## TO DO
1 - From the post about the Male' fish market, repeat the passage starting at "Where did all" and ending at "of the market.".
2 - In the post about the Male' fish market, how many metric tons of tuna per day did fishermen say they were able to catch in the early 2000s?
3 - Write the next part of the post about the Male' fish market and its tuna.

## TEXT
Saturday, September 10, 2011

Where did all the tuna go!

The hullabaloo of the Male’ fish market and the sounds of the busy street filled with people of all works and ages continue to be the real face of the capital Male’. The scene also gives a glimpse of the human and environmental dimension of dwindling fish stocks. Most people enter rushing in to the fish market, often worried and unhappy about high prices. With increased heart beats, over active sweat pores and a tightened nose to shut out the stench of the different types and qualities of fish, people keep moving in and out of the market.

As a child growing in Male’, it was one of my routines to visit the market every evening, often twice or thrice a day. Fortunately there was more than enough of fish, most days and the basic economic principle of more supply reducing the price works perfectly. As the evening fades, price goes low enough for my landlord to buy 4 or five skip jacks of about 1-3 kg. In those years of the mid 90s only very rarely does the price of a tuna goes above Rf 50.

However a complete turnover has taken recently toppling the price of a tuna to Rf 100-150 on a daily average. This may not be shocking to a youngster who visits market these days, but it is something alarming for a person like me who has seen the old fish market in the vibrant years shifted to a new two story market and beyond. Throughout all these years what I have seen is a constant reduction of fish landings and a hike in price of our most preferred and accessible protein source, tuna. In the early 2000, for a University assignment I collected information from fishermen and found that they were able to catch 30 metric tons of tuna per day and this was the time a new fleet of modern fiberglass boats of larger capacity ventured in. They also claimed that they can often catch double this amount especially during high seasons, but had to sell under the price. This was also the period when yellow fin fishery for Japanese sashimi markets started booming. Sadly the average catch kept on dwindling down steeply. To make things worse our fishermen kept on practicing the traditional pole and line bringing super quality tuna, while lagging behind their purse seiner rivals who were scooping out the entire Indian Ocean.

## EXTRACTED RECORDS
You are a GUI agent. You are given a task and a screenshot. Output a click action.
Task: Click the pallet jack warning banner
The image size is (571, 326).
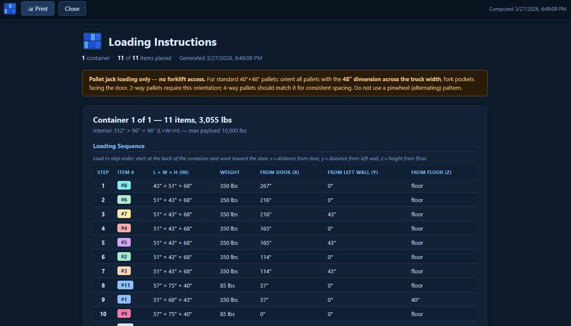click(x=285, y=83)
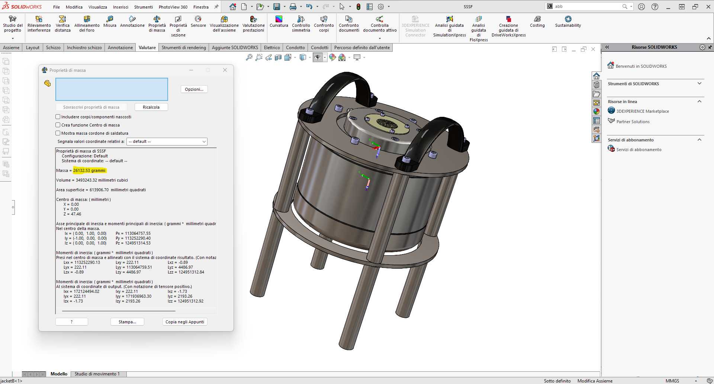Viewport: 714px width, 384px height.
Task: Open the Sustainability tool
Action: pos(568,22)
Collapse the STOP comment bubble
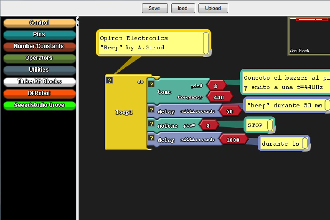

## RESPONSES TO THE EXERCISE
1 -
Where did all the tuna go!

The hullabaloo of the Male’ fish market and the sounds of the busy street filled with people of all works and ages continue to be the real face of the capital Male’. The scene also gives a glimpse of the human and environmental dimension of dwindling fish stocks. Most people enter rushing in to the fish market, often worried and unhappy about high prices. With increased heart beats, over active sweat pores and a tightened nose to shut out the stench of the different types and qualities of fish, people keep moving in and out of the market.

2 - 30 metric tons of tuna per day.

3 -
With no doubt over fishing has led to depletion of stocks bringing us to the dilemma we have today. To make matters worse we are in no way near recovery for stocks and we may either loose stocks of certain species or may have to force ourselves more restrictions. This will then lead to a revolution which will not only affect our nutrition but also will torment our culture and traditions and way of life. We have lived as seafarers and our forefathers got stranded on these islands with nothing except the bounties of the seas. We have lived as fisher folks for centuries and sometimes we refer us as having blood of fish. It is hard to make a living from traditional tuna fishing these days, while also making it impossible to enrich our diet with the goodness of protein and omega-3 much sought after from the tuna. It has now become a collective struggle of the entire nation to harvest and live on the bounties of our seas. It is hard to even imagine the devastating consequences of dwindling fish stocks on the human and environmental dimension.